Personal information
- Born: 22 February 1931 Brandbu, Norway
- Died: 15 October 2023 (aged 92) Nittedal, Norway

Sport
- Sport: Speed skating
- Club: Brandbu IF

= Torstein Seiersten =

Norwegian speed skater (1931–2023)

Olav Torstein Seiersten (22 February 1931 – 15 October 2023) was a Norwegian speed skater.

Seiersten represented Norway in two Winter Olympics, in World Allround Speed Skating Championships for Men, and in European championships. His achievements include a fourth place on 5,000 metres at the 1960 Winter Olympics, and a victory on 10,000 metres at the 1956 world championships.

== Personal life ==
Olav Torstein Seiersten was born on 22 February 1931 in Brandbu Municipality (now part of Gran Municipality) in Norway.

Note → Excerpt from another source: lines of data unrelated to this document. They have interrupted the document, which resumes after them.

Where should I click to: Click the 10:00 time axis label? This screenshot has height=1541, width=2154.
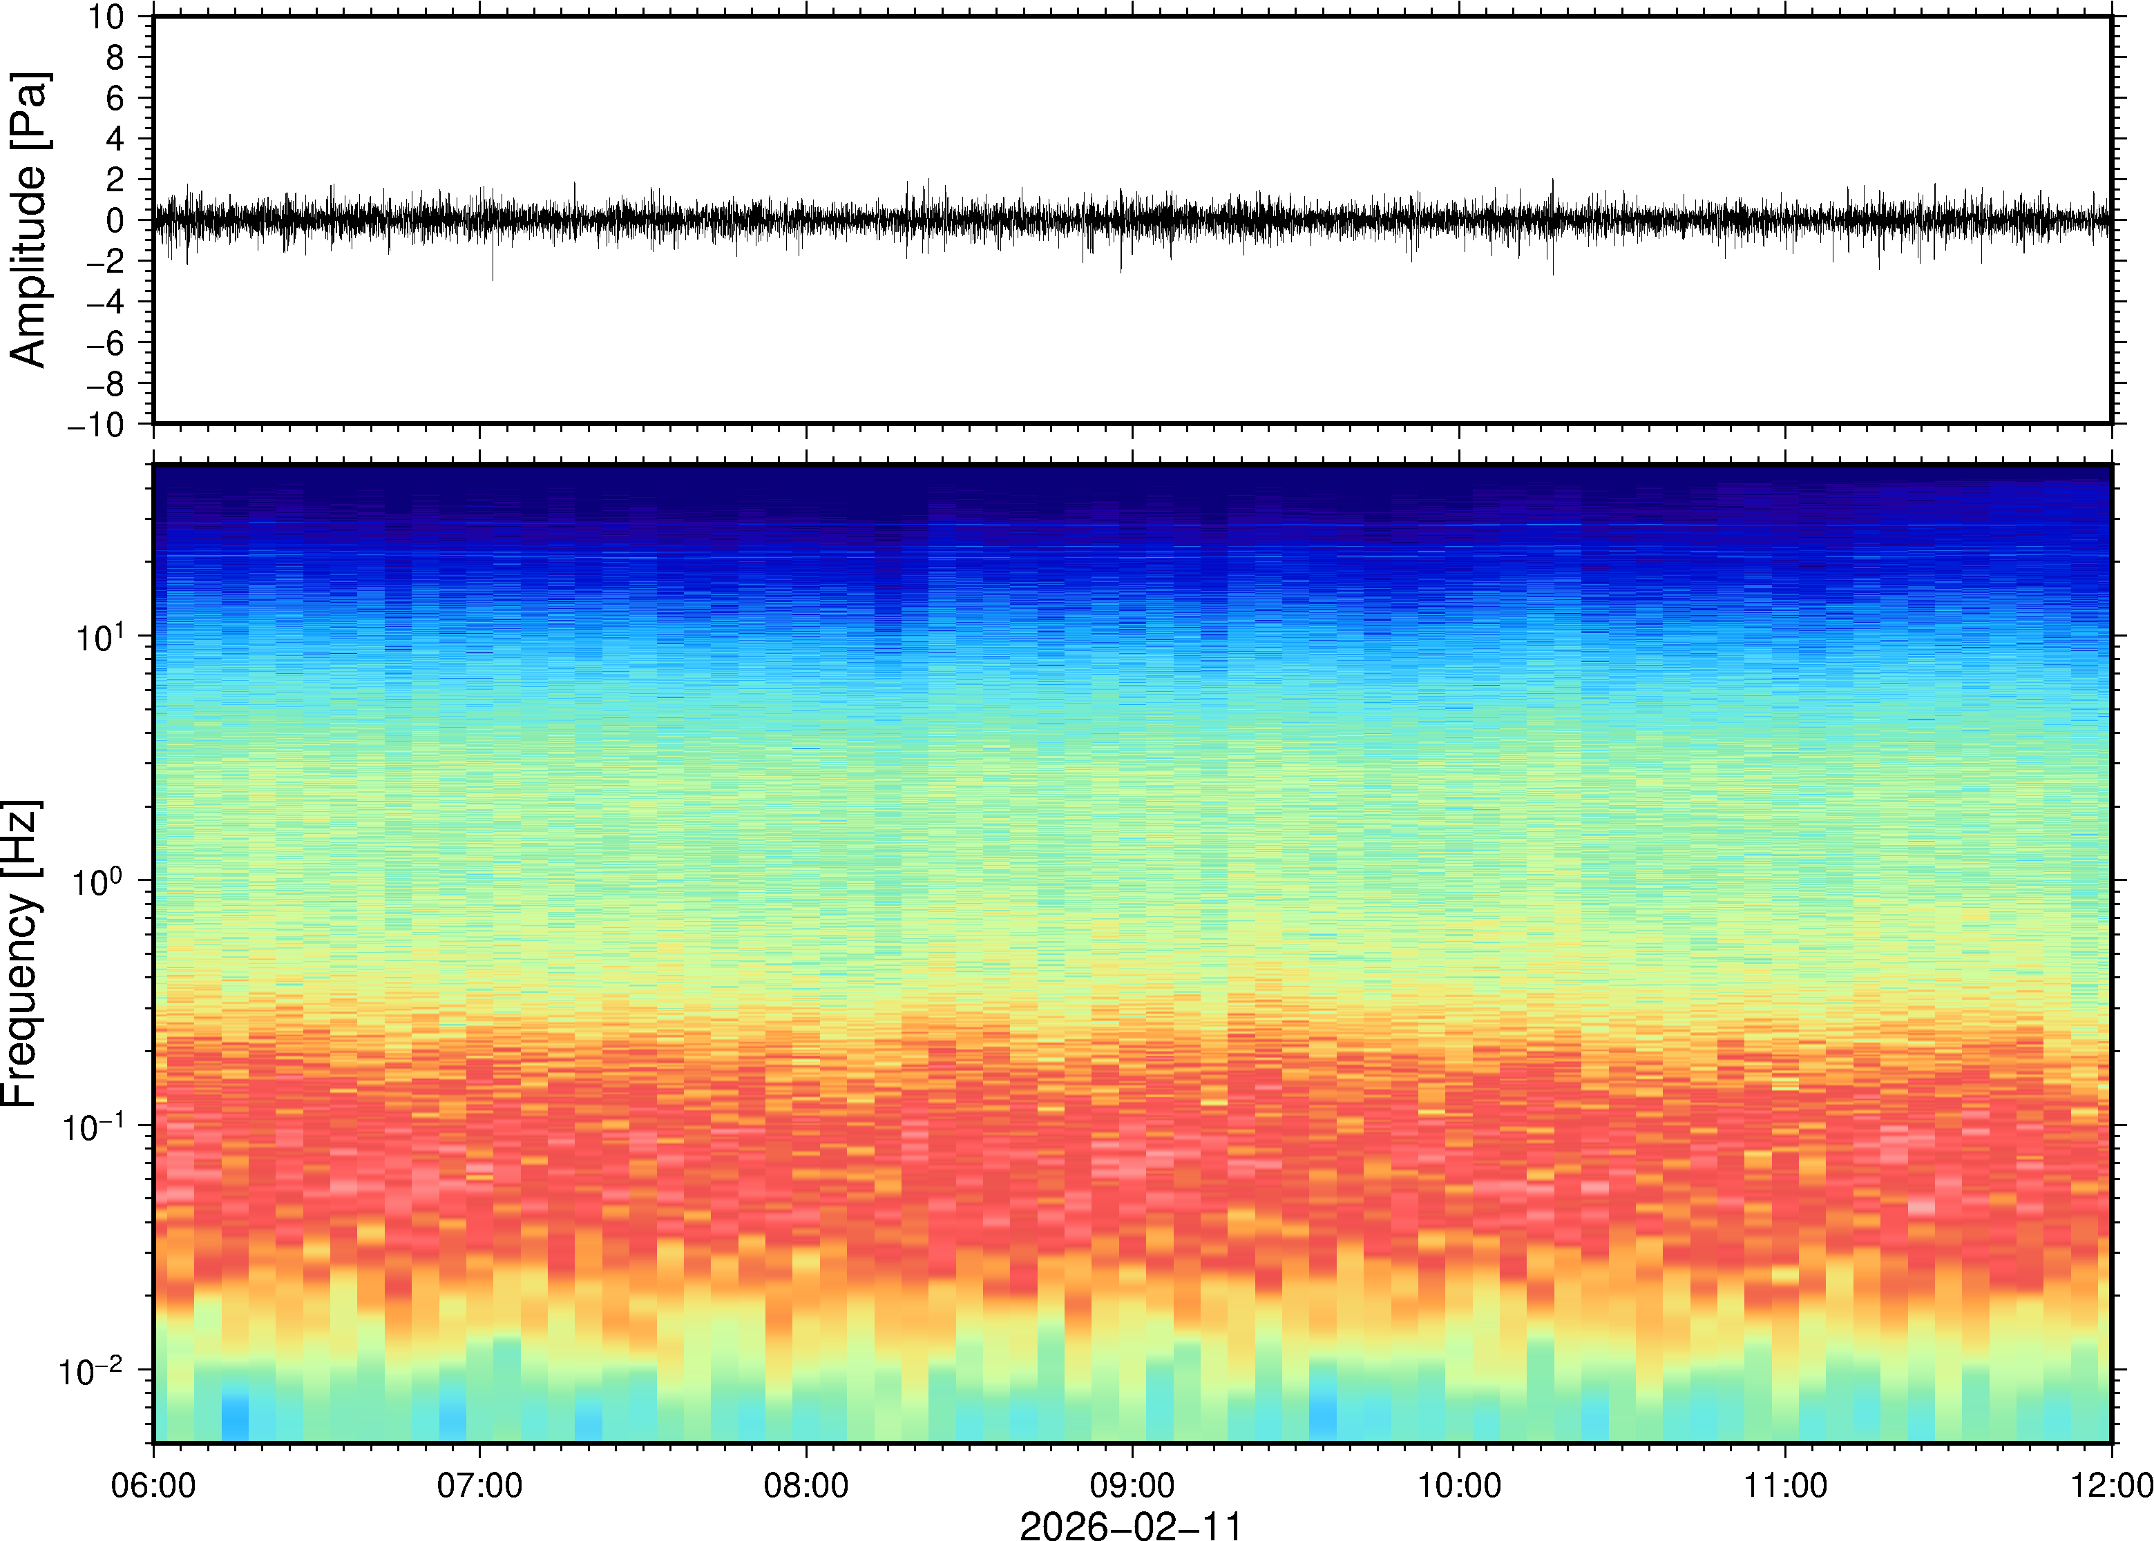coord(1458,1484)
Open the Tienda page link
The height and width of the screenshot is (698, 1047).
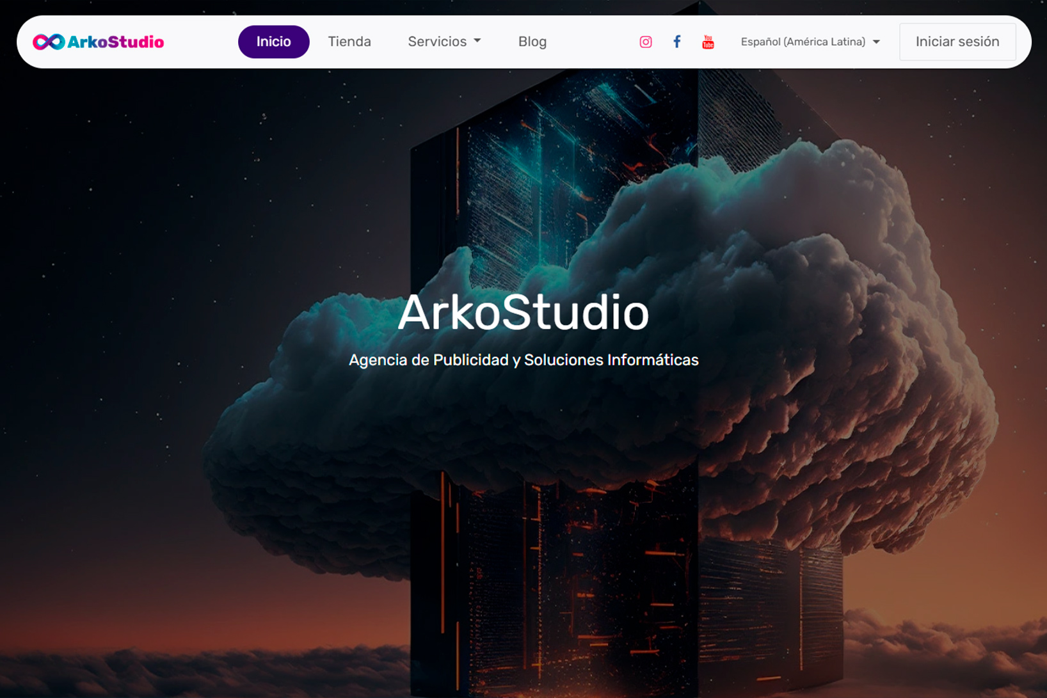pyautogui.click(x=349, y=42)
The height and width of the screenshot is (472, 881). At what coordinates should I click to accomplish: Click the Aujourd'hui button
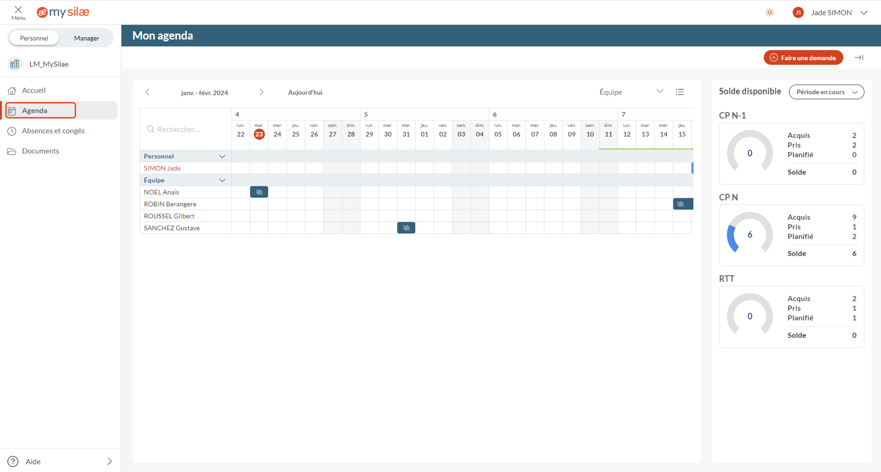click(305, 92)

Outside sports, he was assigned with the Norwegian State Railways.

Seiersten died in Nittedal Municipality on 15 October 2023, at the age of 92.

== Sports career ==
As a speed skater, Seiersten performed best on the long distances. He represented the club Brandbi IF. He won the 10,000 metres event at the 1956 World Allround Championships, and placed fourth overall in the championship. He placed 10th in the 5,000 metres at the 1956 Winter Olympics.

In 1957 he placed fifth overall in the world championships. In 1958 he finished fifth overall in the European championships, and in 1959 he finished sixth overall in the world championships.

At the 1960 Winter Olympics, he finished 4th in the 5,000 metres and 6th in the 10,000 metres.